Maxygen, Inc. Summary of Non-Employee Director Compensation
Exhibit 10.8
Maxygen, Inc.
Summary of Non-Employee Director Compensation
(effective September 22, 2009)
Annual Retainer & Meeting Fees
Each non-employee member of the Board of Directors (Board) of Maxygen, Inc. (the Company) will receive (i) an annual retainer fee of $40,000; (ii) an annual retainer fee of $20,000 for service as chairperson of the Audit Committee of the Board, if applicable; (iii) an annual retainer fee of $15,000 for service as chairperson of any committee of the Board other than the Audit Committee, if applicable; (iv) an annual retainer fee of $5,000 for service as a member (but not the chairperson) of any committee of the Board, if and as applicable; (v) a meeting fee of $5,000 per regularly scheduled meeting of the Board; and (vi) a meeting fee of $1,000 per meeting of a committee of the Board, if and as applicable.
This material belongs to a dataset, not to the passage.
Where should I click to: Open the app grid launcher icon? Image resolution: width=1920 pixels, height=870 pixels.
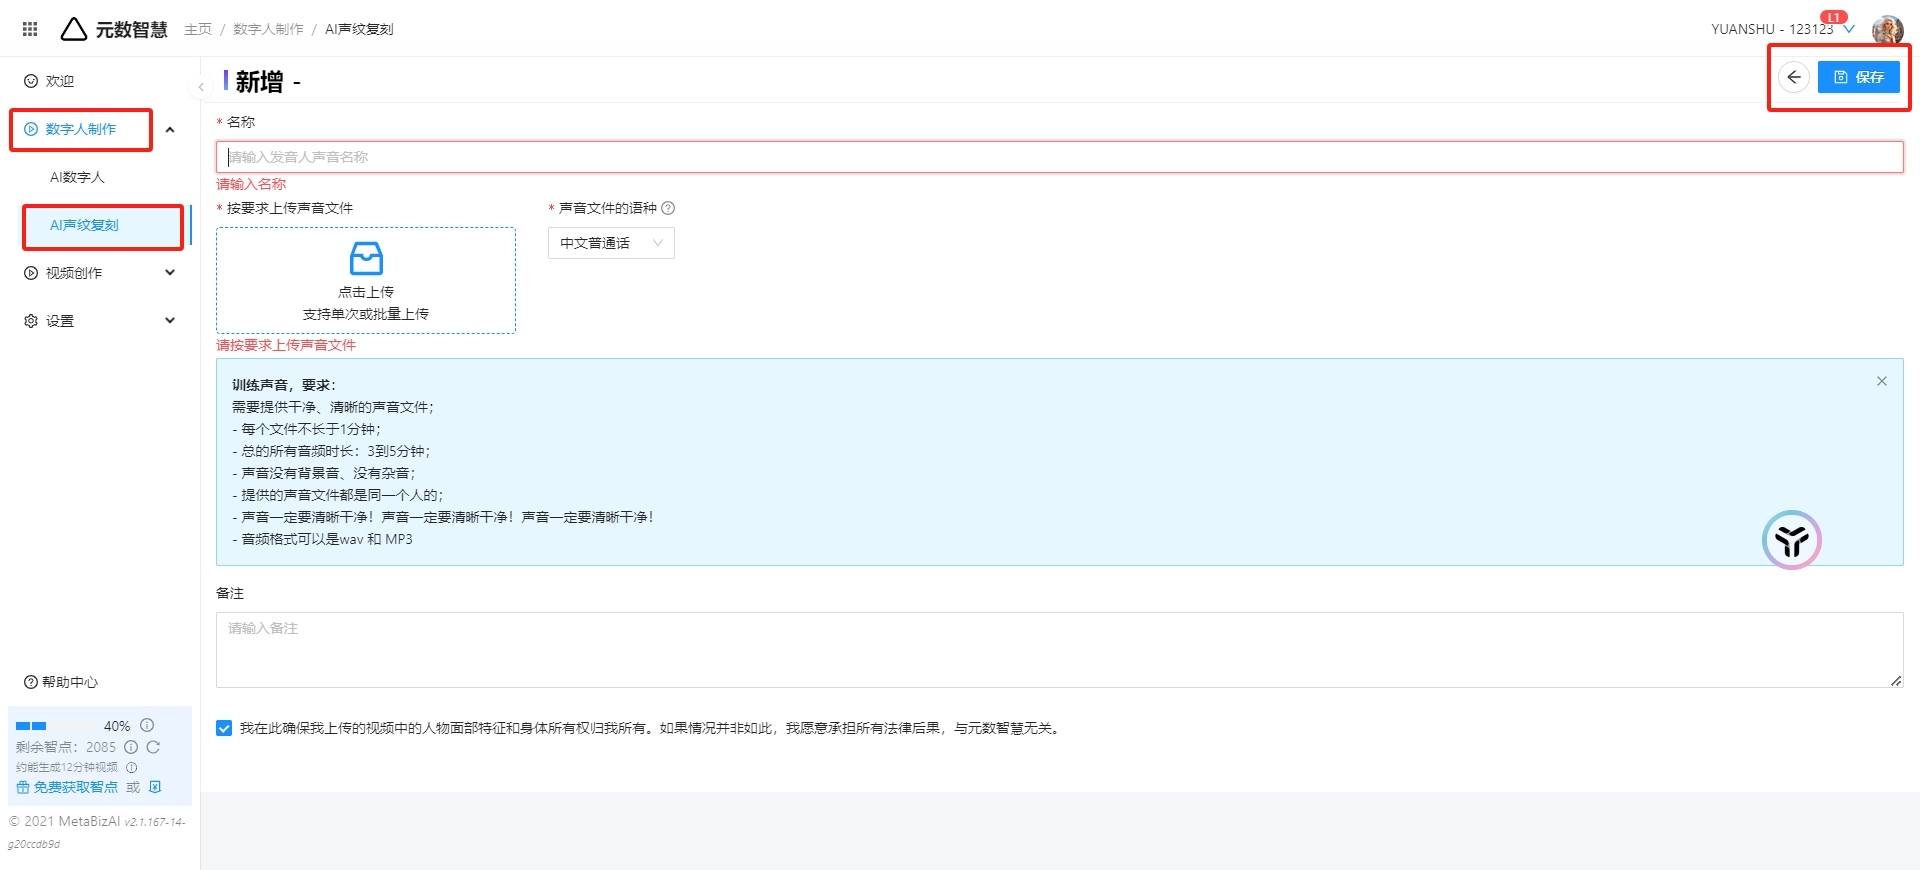pos(30,29)
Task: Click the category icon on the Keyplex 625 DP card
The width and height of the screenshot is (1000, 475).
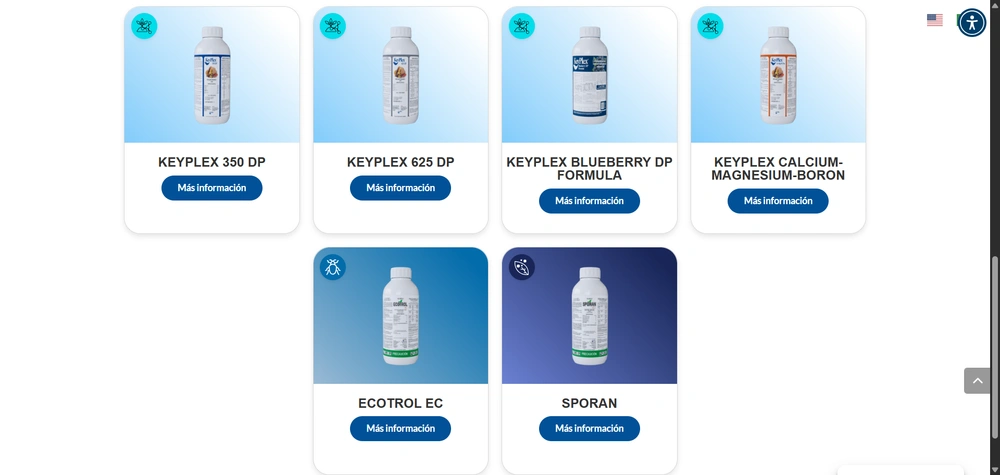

No additional amounts are currently payable for special assignments.
Equity Compensation
Non-employee members of the Board will also receive nondiscretionary, automatic grants of 15,000 restricted shares of common stock of the Company on the date that the Board member first is appointed or elected to the Board. In addition, non-employee members of the Board will receive nondiscretionary, automatic grants of 10,000 restricted shares of common stock of the Company each year on the date of the first meeting of the Board immediately following each annual meeting of stockholders of the Company (even if held on the same day as any such annual meeting of stockholders of the Company); provided, however, that the Board member is not an employee of the Company as of any such date.
Both the initial and annual awards of restricted shares of common stock of the Company to non-employee members of the Board will be made under the 2006 Plan, and will vest in accordance with the following schedule: generally subject to the non-employee Board members continuous service to the Company, 25% of the shares subject to the award will vest each year on the first four anniversaries of the grant date; provided, however, that all shares subject to an award will immediately vest upon occurrence of a change in control or dissolution of the Company.